(283g) A Gaussian Slip-Link Model for Cross-Linked Polymers

Simulating the molecular structure of cross-linked polymers has difficulties mainly caused by the heterogeneous distribution of the cross-links; the presence of entanglements; and the displacement of both entanglements and cross-links under deformation. We have developed a slip-link model with cross-links, which are deformed affinely at the equilibrium, and assuming Gaussian chains neglecting the presence of chain segments not in the network. Simulation consists of two steps: preparation and deformation. In the preparation step, cross-links and slip-links are assumed to be distributed uniformly along the chain, but with independent parameters describing their statistics: the average number of Kuhn steps between entanglements,N_e, and the average number of Kuhn steps between cross-links,N_c . The dynamic variables include the number of Kuhn steps for the slip-link strands and the slip-link strand vector.

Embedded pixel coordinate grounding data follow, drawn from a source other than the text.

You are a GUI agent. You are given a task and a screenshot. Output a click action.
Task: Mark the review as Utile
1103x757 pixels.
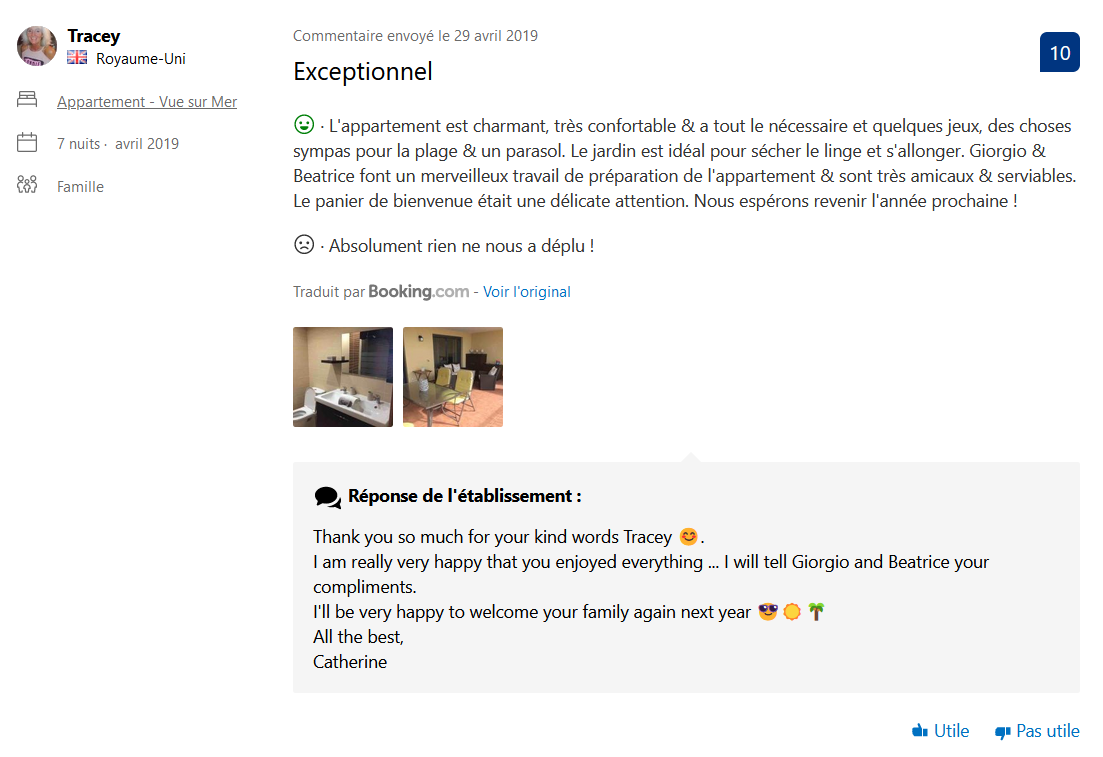951,731
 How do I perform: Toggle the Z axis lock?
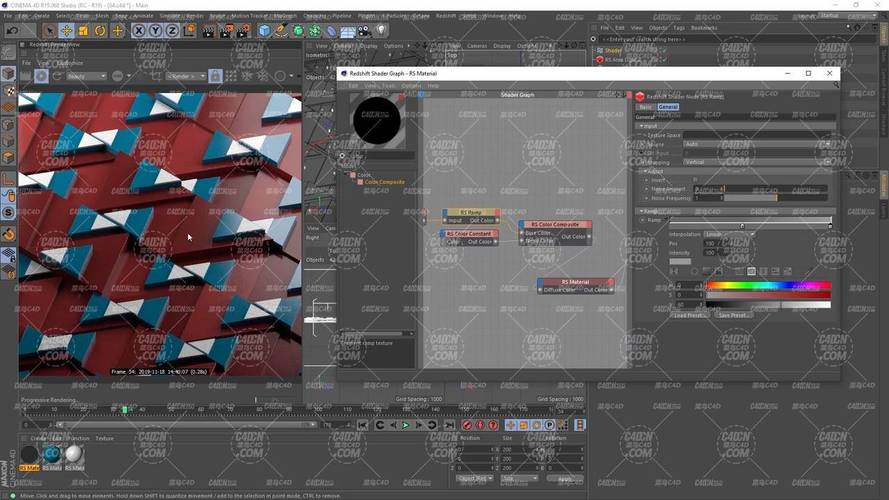171,31

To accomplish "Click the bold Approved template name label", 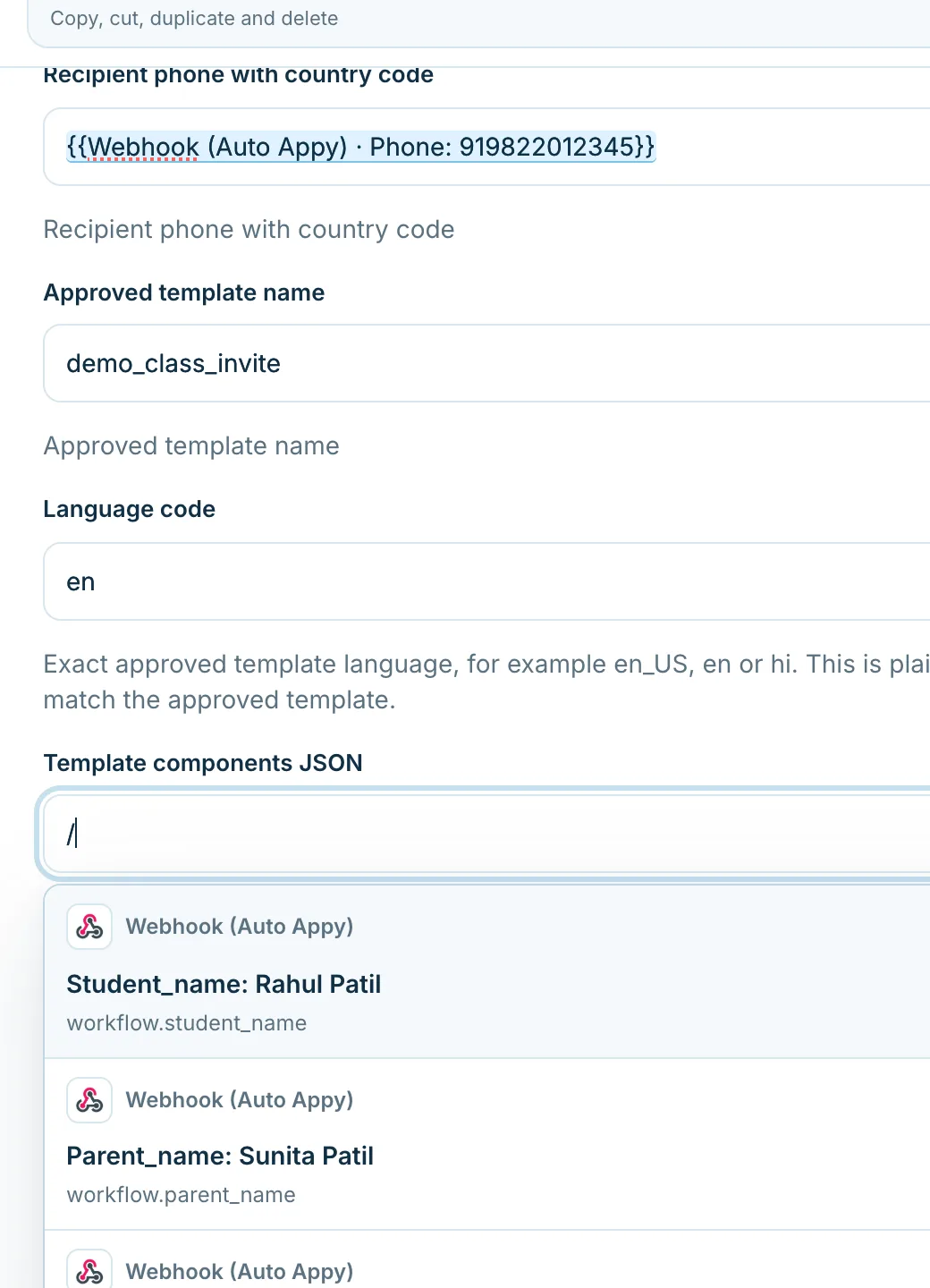I will (184, 292).
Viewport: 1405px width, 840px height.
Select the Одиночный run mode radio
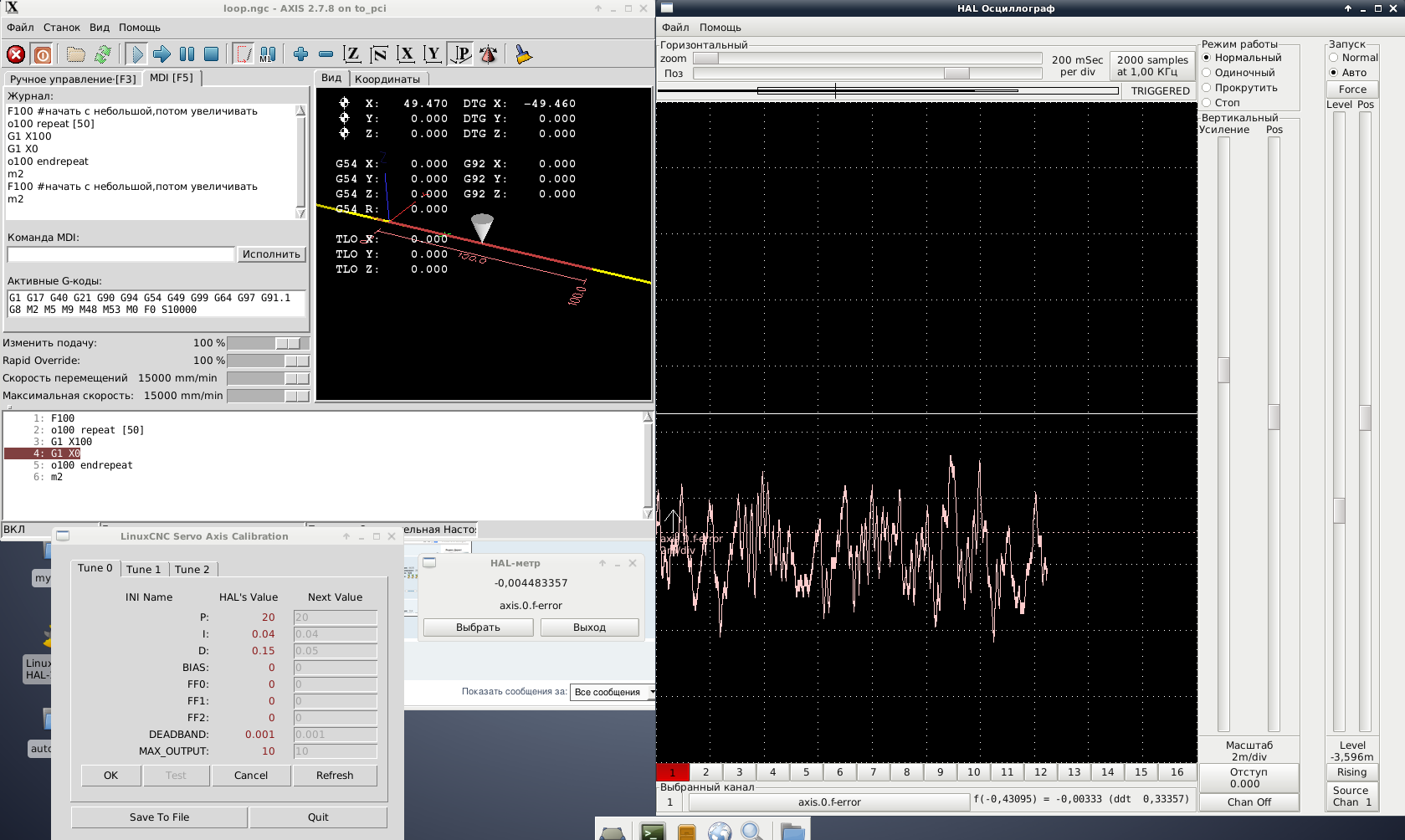click(1207, 73)
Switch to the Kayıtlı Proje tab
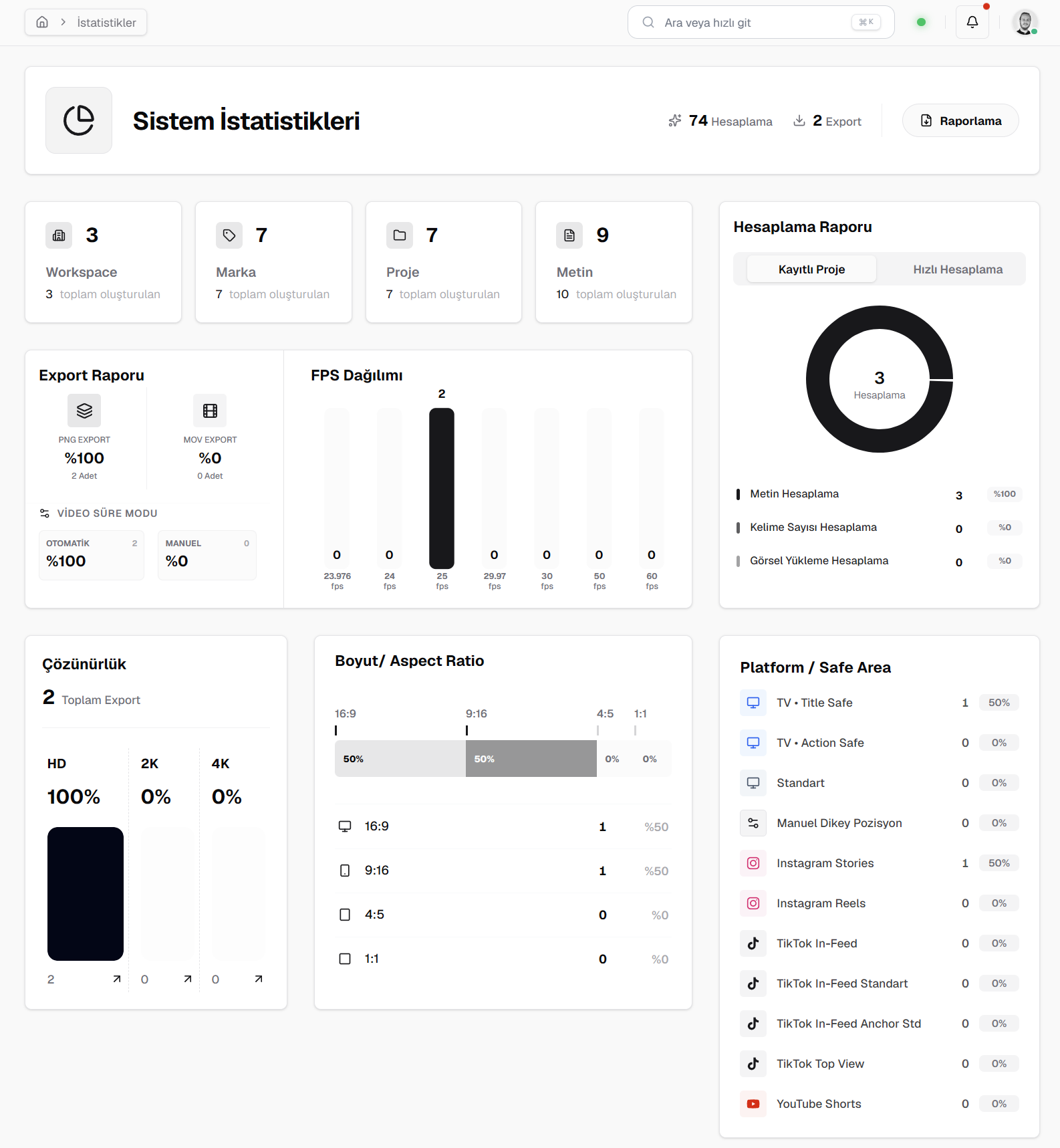This screenshot has width=1060, height=1148. tap(811, 269)
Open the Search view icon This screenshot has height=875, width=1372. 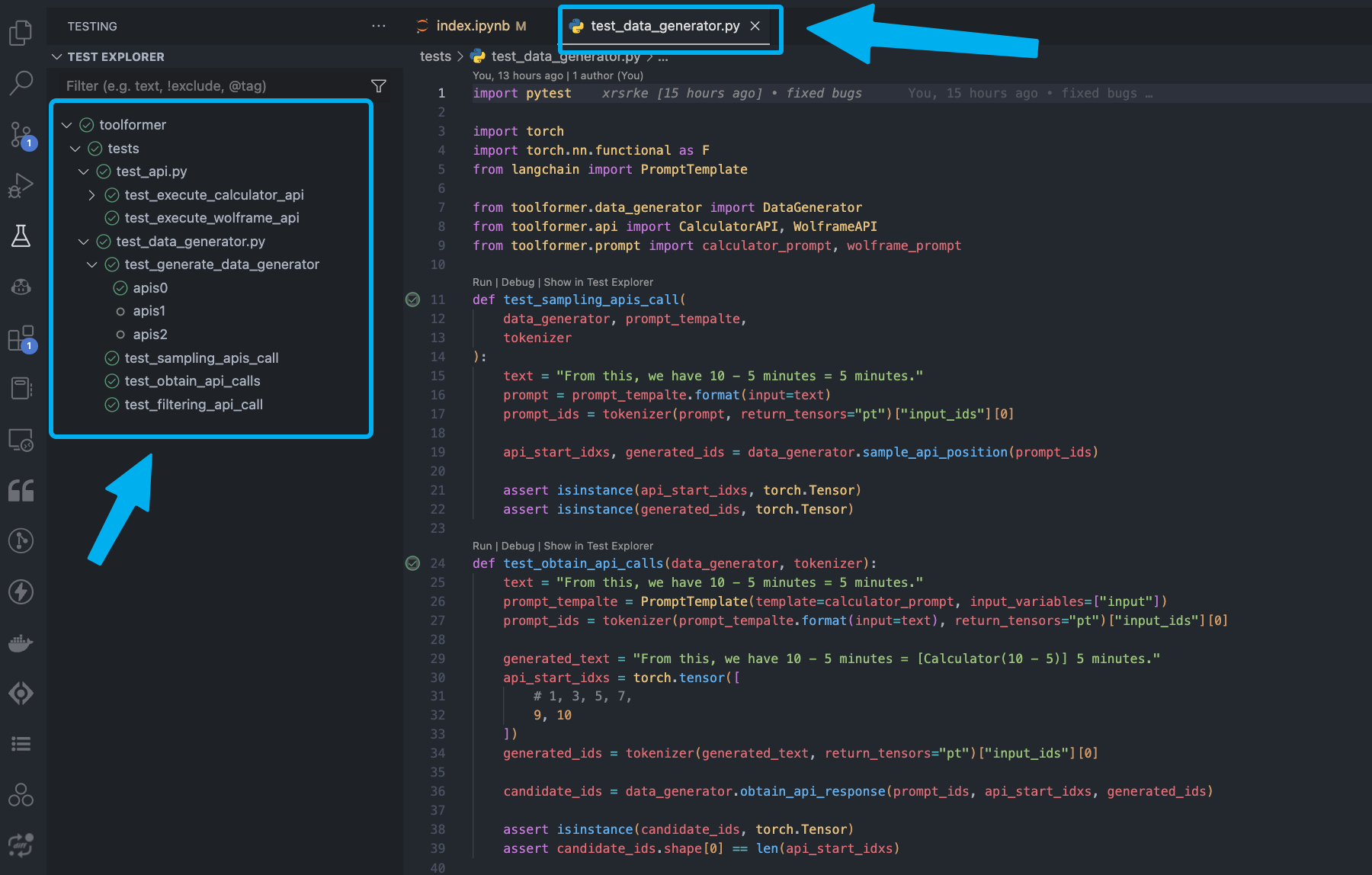(21, 83)
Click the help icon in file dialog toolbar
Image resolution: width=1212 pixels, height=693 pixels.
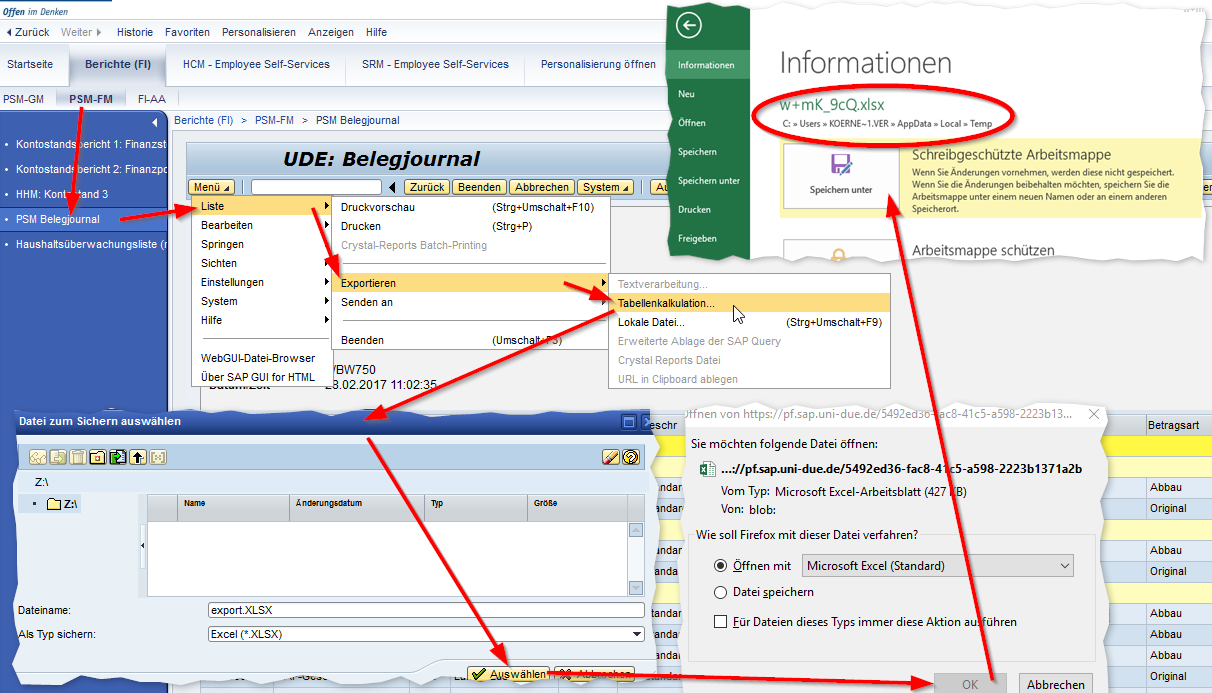pyautogui.click(x=631, y=457)
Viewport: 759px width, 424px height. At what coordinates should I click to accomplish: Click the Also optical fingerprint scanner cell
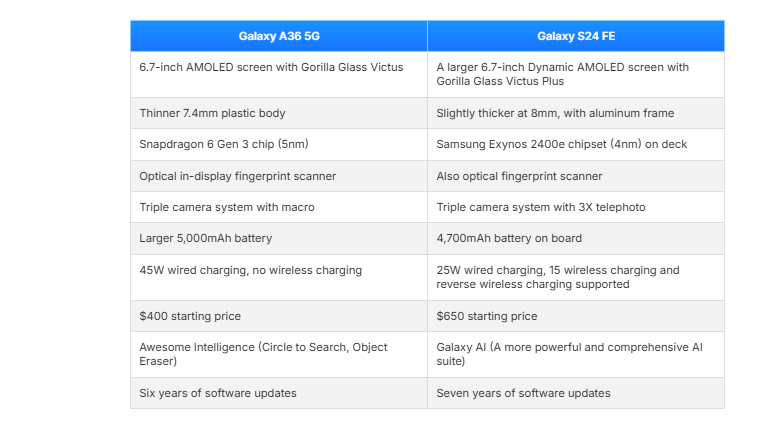click(x=576, y=176)

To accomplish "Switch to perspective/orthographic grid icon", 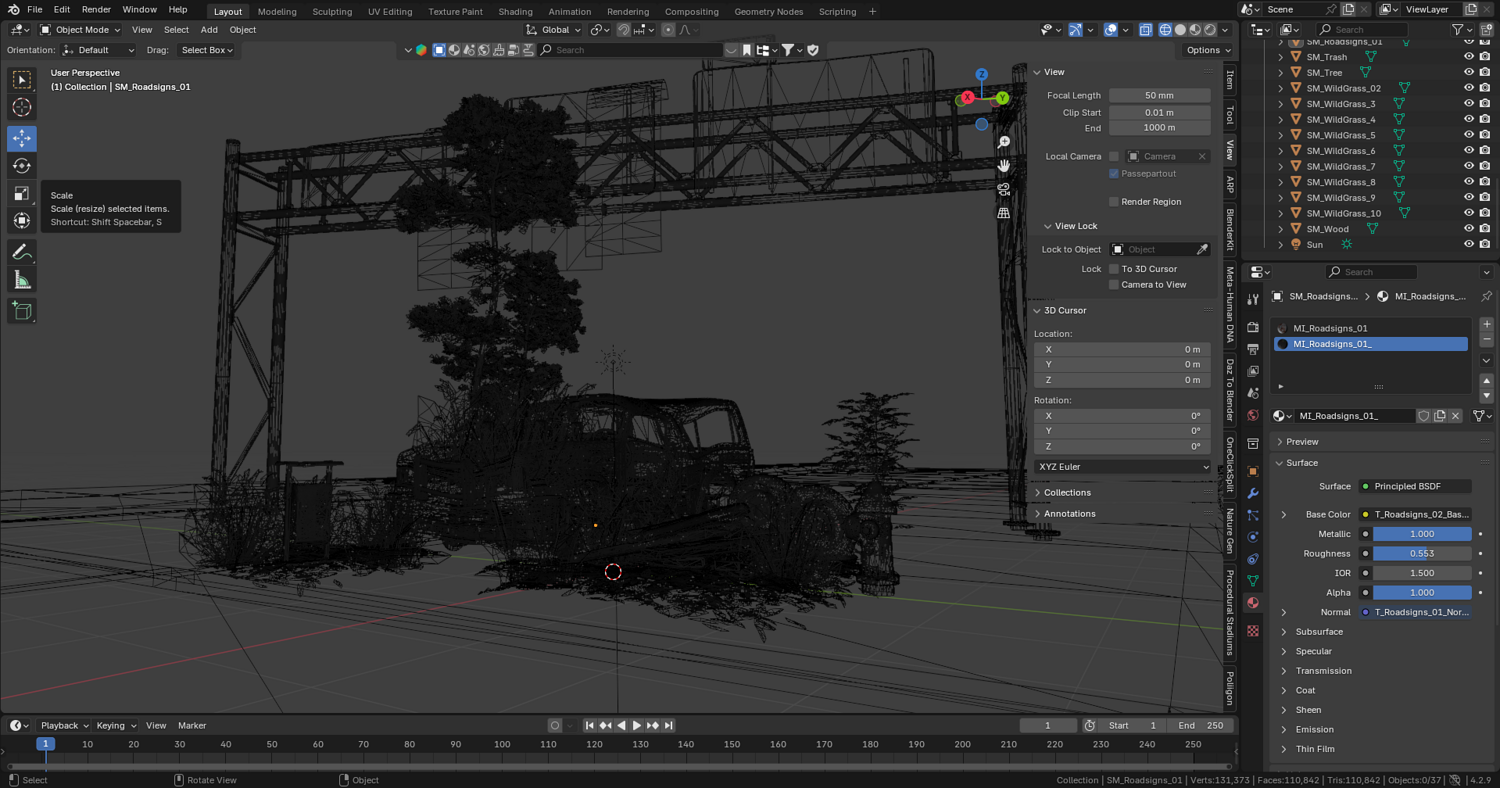I will (x=1003, y=213).
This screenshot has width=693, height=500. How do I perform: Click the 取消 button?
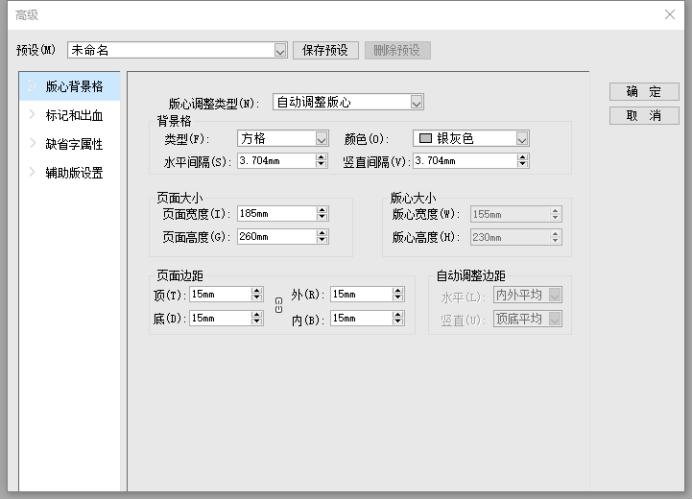(x=644, y=116)
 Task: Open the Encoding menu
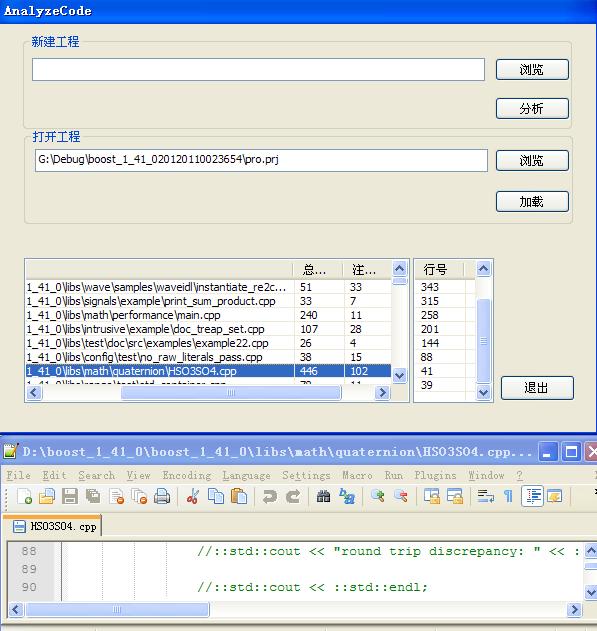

In the second step, the variables of the preparation step become the parameters of the deformation step and the stress tensor can be found as a function of the deformation. The Mooney plot of the simulation result has a good agreement with experimental data for uni-axial and equibiaxial elongation deformations for cross-linked natural rubber, poly(dimethyl-siloxane), and poly(butadiene). The model is used to predict values for the Mooney plot parameters (C₁ and C₂) as a function of N_e and the average number of the slip-link strands < z > . The average number of the slip-link strands < z > is proportional to N_c / N_e ratio. The C₂ / C₁ ratio is found to be strongly dependent on < z > , but weakly dependent on N_e. From the experimental data for a given cross-linked polymer, this observation provides a new way of predicting the cross-link density and separating it from the entanglement density. However, for systems of known N_e (from the plateau modulus for the melt or the Cornet criterion) and known cross-link density (such as calorimetry experiments), the model requires no adjustable parameters. The model has been tested also for planar elongation deformation of poly(dimethyl-siloxane) and it captures the first and second normal difference stresses in comparing with the experimental data.